Yeah use an ATM. Open up either an HSBC account or a Bank of America Account. BOA is associated with the Canadian Scotiabank which also has a lot of branches in Mexico so you can avoid service charges.


----------



## Isla Verde

telcoman said:


> Yeah use an ATM. Open up either an HSBC account or a Bank of America Account. BOA is associated with the Canadian Scotiabank which also has a lot of branches in Mexico so you can avoid service charges.

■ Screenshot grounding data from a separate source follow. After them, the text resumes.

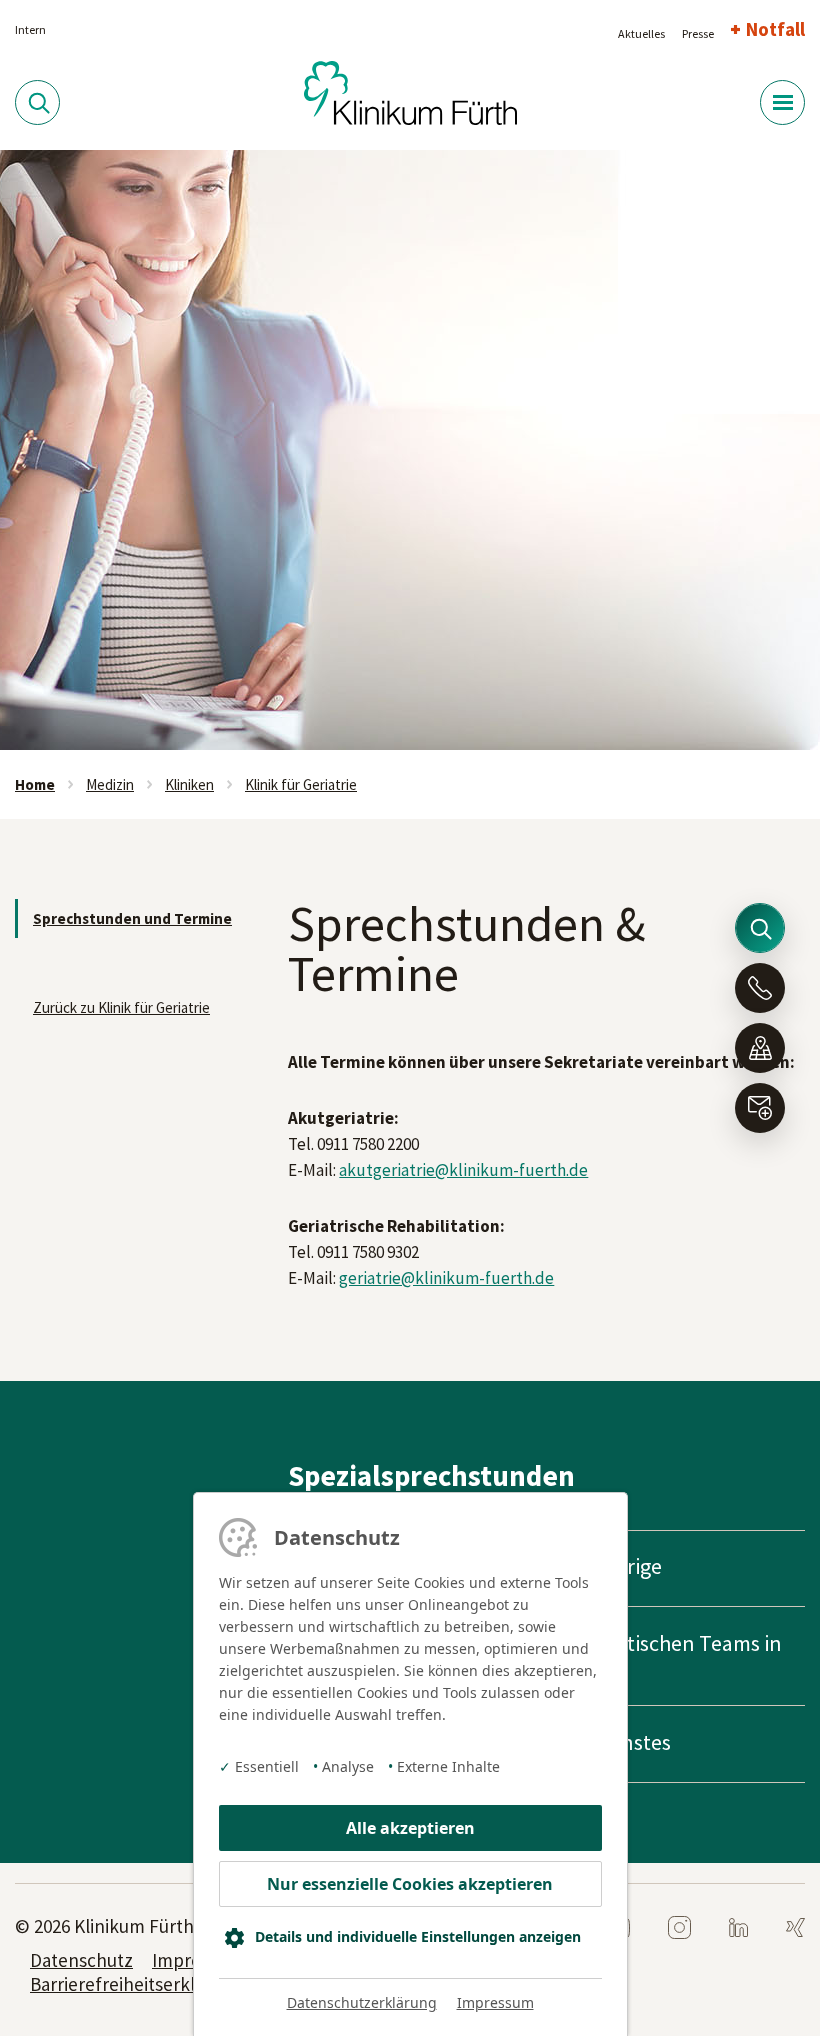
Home (35, 784)
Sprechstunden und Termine (132, 918)
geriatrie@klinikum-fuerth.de (446, 1278)
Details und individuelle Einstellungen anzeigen (418, 1936)
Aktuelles (641, 33)
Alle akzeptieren (410, 1828)
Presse (698, 33)
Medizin (110, 784)
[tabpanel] (410, 450)
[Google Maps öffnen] (760, 1048)
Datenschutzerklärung (362, 2002)
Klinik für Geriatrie (301, 784)
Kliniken (189, 784)
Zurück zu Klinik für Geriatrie (121, 1007)
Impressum (495, 2002)
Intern (30, 29)
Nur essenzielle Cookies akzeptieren (410, 1884)
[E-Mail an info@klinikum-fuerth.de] (760, 1108)
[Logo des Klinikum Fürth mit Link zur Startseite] (410, 91)
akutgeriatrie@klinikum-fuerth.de (463, 1170)
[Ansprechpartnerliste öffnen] (760, 988)
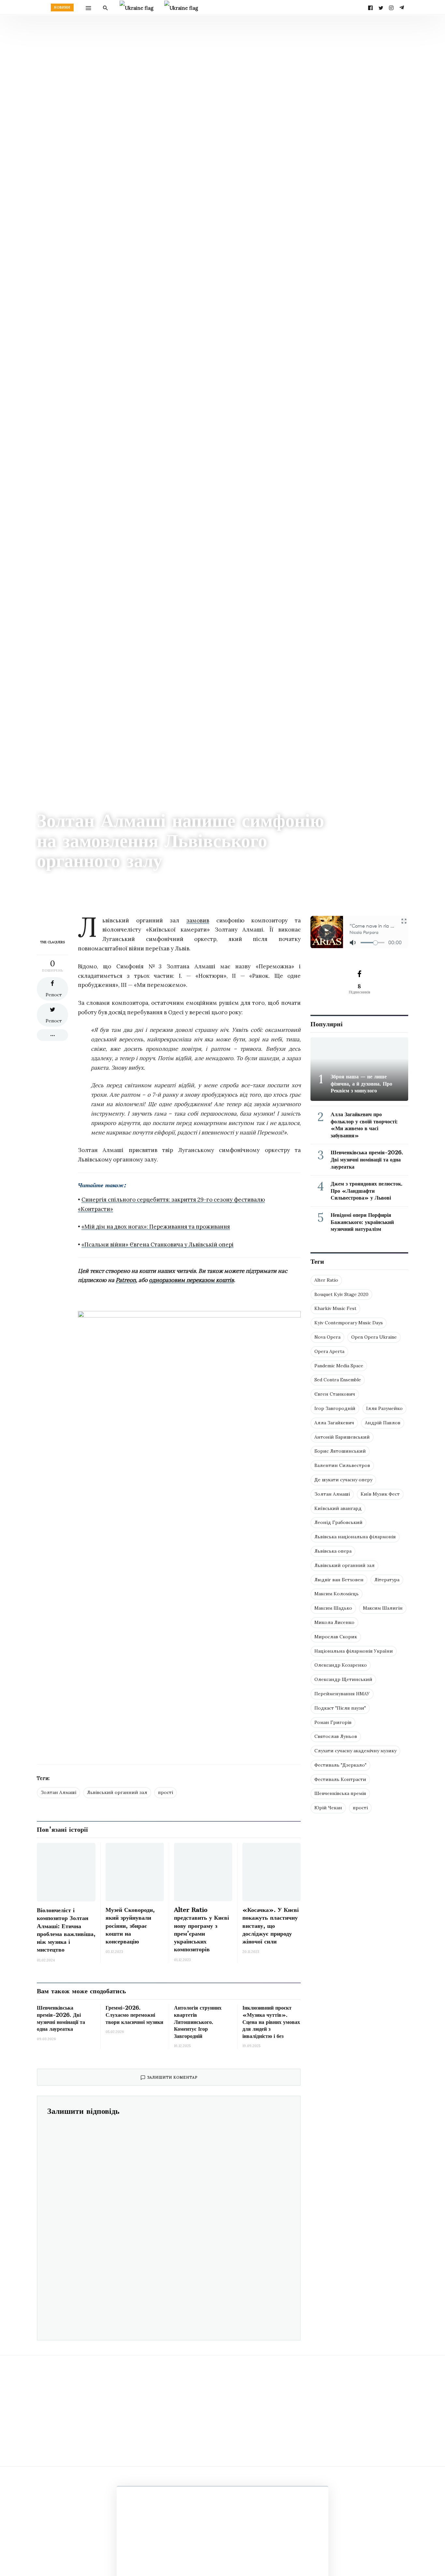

BOA also has an arrangement with Santander, which allows you to withdraw pesos without paying a service charge.


----------



## DeLeon

I have an addendum to the OP's 3rd question.
I have HSBC accounts in the Mexico and the US. My plan is to transfer money from the Mexican account to the US account as I generate savings. The things is, it seems I would take a loss with every transfer due to the exchange rate they offer. 
For example, when I google the current rate it shows 1 MXN = .078 USD
HSBC's current transfer rate is 1 MXN = .076 USD
So if I made a transfer of $10000 MXN I would lose $20USD.

Add that up over time and it would be $100s of dollars lost in translation. Anyone have any advice on how to avoid this? Would it make more sense to make the transfer when the exchange rate leans towards 12:1 rather than 14:1. It seems to fluctuate between those two points.

Thx.


----------



## joaquinx

DeLeon said:


> For example, when I google the current rate it shows 1 MXN = .078 USD
> HSBC's current transfer rate is 1 MXN = .076 USD
> So if I made a transfer of $10000 MXN I would lose $20USD.


The current Interbank rate (at the time of this post) is .07826. You have to be a bank to get this rate. 

ATM rate is .07670. That the rate when banks on both ends charge you a fee.

The 1% discount rate is .07748. That's the typical currency conversion rate that you could get at ATM's. All banks charge this. BofA will give you this rate with a debit card. I can't say for other banks.


----------



## DeLeon

Thanks for your reply. Since I'm not a bank I suppose it doesn't do much good to think in terms of that rate. I assume there's no way to get that rate as an individual. Right?

So my best bet would just be to do the HSBC transfer as is, especially since the current exchange rate is relatively good for buying dollars in the scheme of the last couple years. Am I understanding correctly?


----------



## joaquinx

DeLeon said:


> So my best bet would just be to do the HSBC transfer as is, especially since the current exchange rate is relatively good for buying dollars in the scheme of the last couple years. Am I understanding correctly?


There are other methods of transferring funds. Check out XE Trade Money Transfers 

I believe this subject is the leading subject on all expat forums. Do a search on banking on this forum. It'll take some time to weed through all the posts, but you could wind up saving a few $.


----------



## DeLeon

Indeed I've found different related discussions in this forum and elsewhere but have yet to find exactly what I'm looking for. Maybe it's just not possible to get the interbank exchange rate. 
I checked out the XE link but you have to go through the whole sign up before it tells you what the rate would be. I don't particularly want to do that.


----------



## AlanMexicali

DeLeon said:


> Indeed I've found different related discussions in this forum and elsewhere but have yet to find exactly what I'm looking for. Maybe it's just not possible to get the interbank exchange rate.
> I checked out the XE link but you have to go through the whole sign up before it tells you what the rate would be. I don't particularly want to do that.


My friend thinks the "official" published rate is for million dollar exchanges scrowling on Bloomberg Business Channel etc. and rides some constant of centavos above that as a matter of fact always for lesser exchanges. This is besides any private bank rate when charging a small undisclosed commission.


----------